▶ Exercise task 1: In the article on qualified immunity, what was the informal name of the law Congress passed in the 1800s?
▶ Exercise task 2: Rewrite the article on qualified immunity starting at "Let’s talk about" and ending at "the civil level?", using "principle" in place of "doctrine".
▶ Exercise task 3: Pick up the article on qualified immunity after its final sentence and keep writing.

▶ Passage to read:

Jurisprudence

Colorado Enacted a Major Police Reform Last Year

Will other states follow?

A runner is seen in front of the Colorado Capitol.
A runner goes past the Capitol Building in in Denver, Colorado, on Oct. 21, 2018. Donald Miralle/Getty Images

Over the past few years of racial and criminal justice protests, you may have heard something about “qualified immunity.” This concept isn’t a law; it’s a legal interpretation from the judicial system. Qualified immunity says that government workers doing their jobs can’t be held financially accountable, most of the time, when something goes wrong. The result is that when regular people try to sue cops who hurt them, those two words become a justification for their claims going unanswered. Kimberly Kindy, national investigative reporter at the Washington Post, thinks that the way people think about qualified immunity started to change when a few extreme cases attracted national attention, involving public officials stealing from and sexually assaulting people and getting qualified immunity. There’s even a case where one officer warned others that a mentally ill man shouldn’t be tased because he’d doused himself with gasoline. The cops fired their tasers anyway, the man died, and the officers were granted immunity. These cases led to more people learning about qualified immunity and speaking up about it, yet the idea has gone nowhere on a major legislative level. When Congress tried to pass the George Floyd Justice in Policing Act, talks broke down when politicians started talking about ending qualified immunity, and the bill was scuttled. On Thursday’s episode of What Next, I spoke with Kindy to find out why qualified immunity is hard to end—and what happens when a local government ends it anyway. Our conversation has been edited and condensed for clarity.

Mary Harris: When did you first hear the words qualified immunity?

Kimberly Kindy: I first heard about it way back during the Ferguson protests. But after the death of George Floyd, people were showing up at protests with signs that said “End qualified immunity.” I remember just shaking my head and thinking, “Wow, how did that go mainstream?” Five years ago, I could only have a conversation about it with, say, an academic.

Let’s talk about how this qualified immunity doctrine started in the first place. My understanding is this a constitutional protection, but it’s not in the Constitution. It was created by the Supreme Court. Can you explain how we started talking about police use of force and thinking about how we deal with it at the civil level?

So Congress, back in the 1800s, believed that citizens should be able to sue individual government workers who have violated somebody’s constitutional rights. And so in that time, they passed a law that was then informally called the Ku Klux Klan Act. The motivation for was that there were a number of government workers who were aiding and abetting the Ku Klux Klan and the terrorist acts the group was committing against Black people. Congress decided there should be some legal path for people to bring civil lawsuits against government workers who are violating people’s constitutional rights. That was on the books for a very long time. Then in the 1960s a suit was brought that stemmed from a Freedom Riders case. SCOTUS said that officers, in that case, deserved some type of immunity when they were acting and doing things in the course of their job. With subsequent court rulings, the Supreme Court has continued to strengthen it.

▶ Dataset rows:
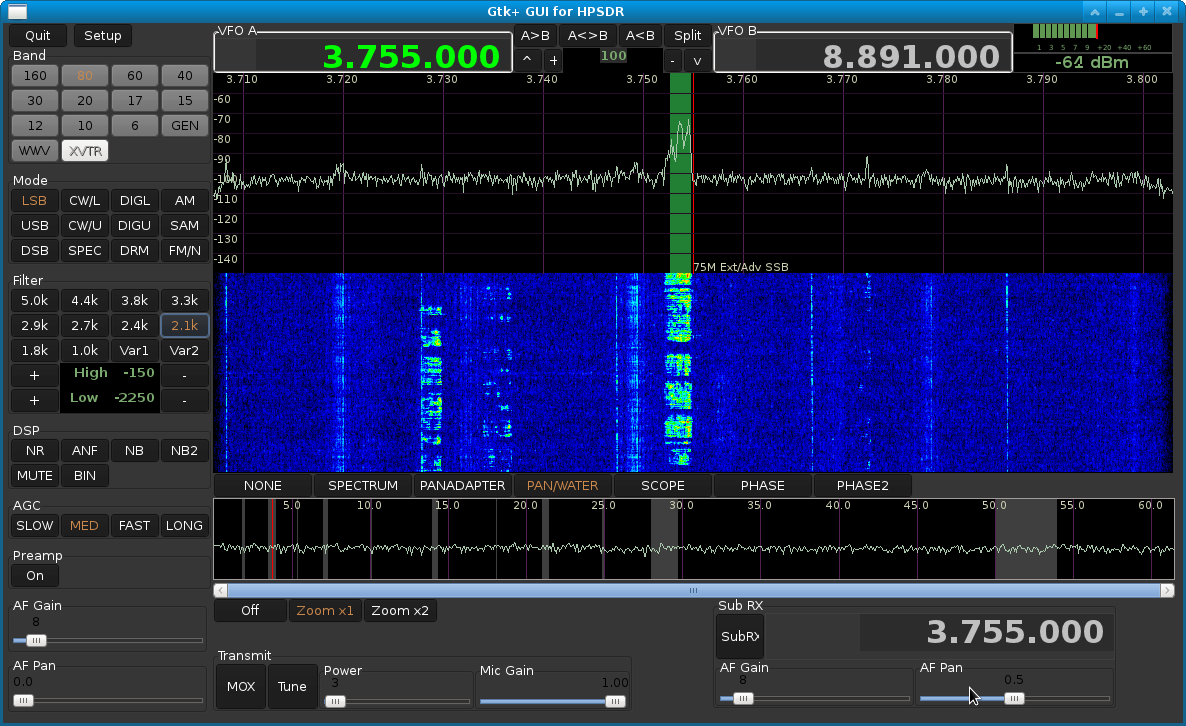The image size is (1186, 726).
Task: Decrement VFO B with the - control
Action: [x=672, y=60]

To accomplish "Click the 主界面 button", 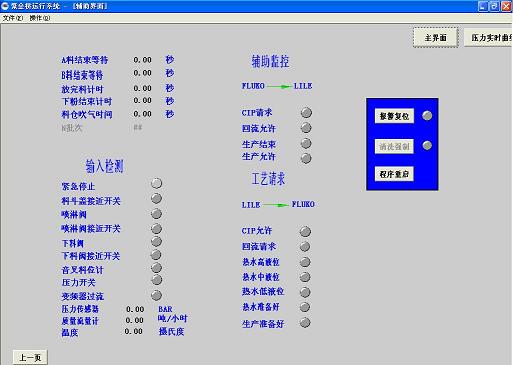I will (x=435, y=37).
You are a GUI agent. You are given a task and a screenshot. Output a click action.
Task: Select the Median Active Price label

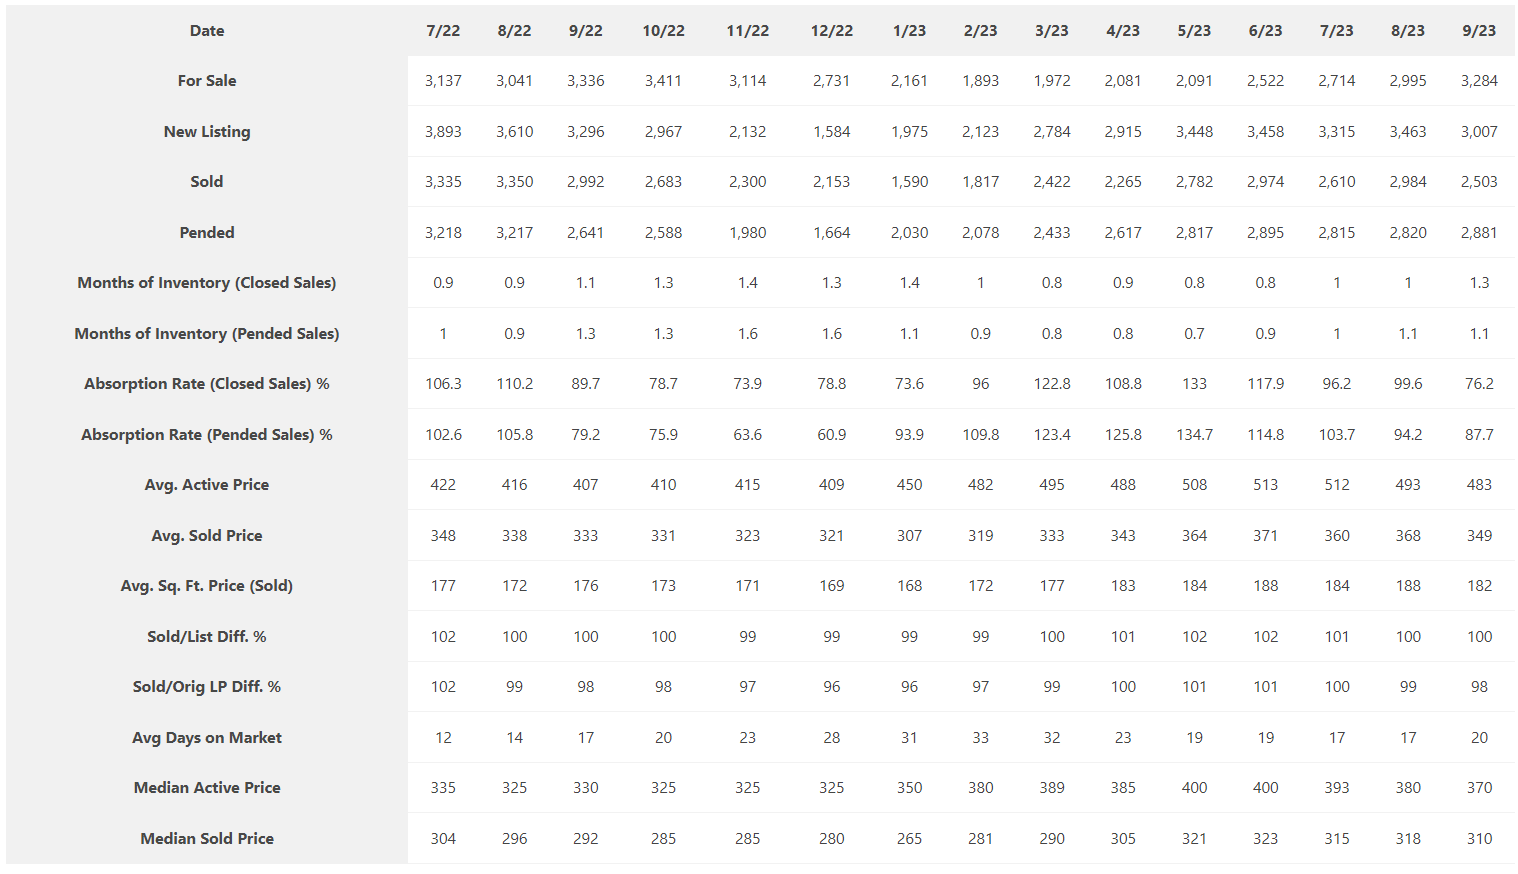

...

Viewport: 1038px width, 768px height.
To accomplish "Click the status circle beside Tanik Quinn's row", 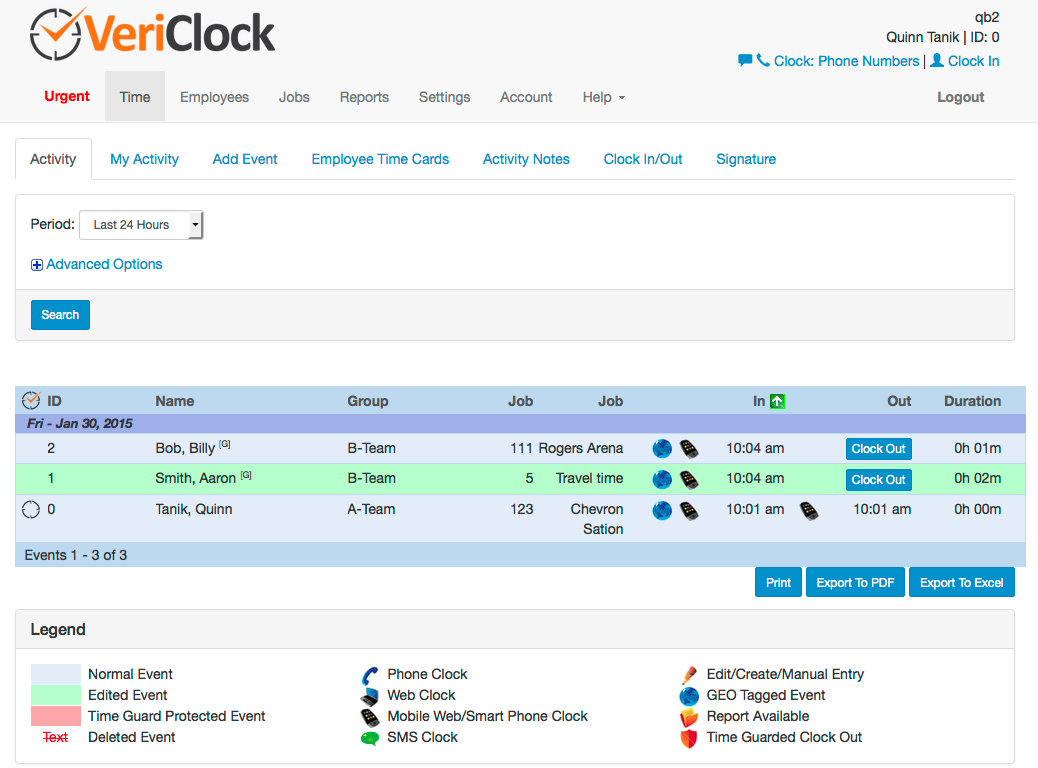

▶ Task answer 1: The Ku Klux Klan Act.

▶ Task answer 2:
Let’s talk about how this qualified immunity principle started in the first place. My understanding is this a constitutional protection, but it’s not in the Constitution. It was created by the Supreme Court. Can you explain how we started talking about police use of force and thinking about how we deal with it at the civil level?

▶ Task answer 3:
What’s interesting to me is how, from the very beginning, the idea of police accountability was deeply tied up with race.

Exactly. The history can be traced back to racist acts and racism. That’s why you can’t divorce that history: The courts stepped in and made it so that it’s really, really difficult to be able to do that very thing that Congress said should be a right of every citizen.

After qualified immunity was created by the Supreme Court, it started to be used as a defense in state courts too. The doctrine doesn’t mean police officers can’t be sued, just that they just have a decent legal defense once they get in front of a judge. There’s one more twist: In the 1980s, a Supreme Court ruling stated police should only be convicted if their behavior violates a clearly established precedent. So unless a similar case found that a certain behavior was wrong, it’s almost impossible to get a conviction. That creates a catch-22. No one is getting convicted because no one has been convicted before. And it’s led to some officers getting away with pretty egregious misconduct.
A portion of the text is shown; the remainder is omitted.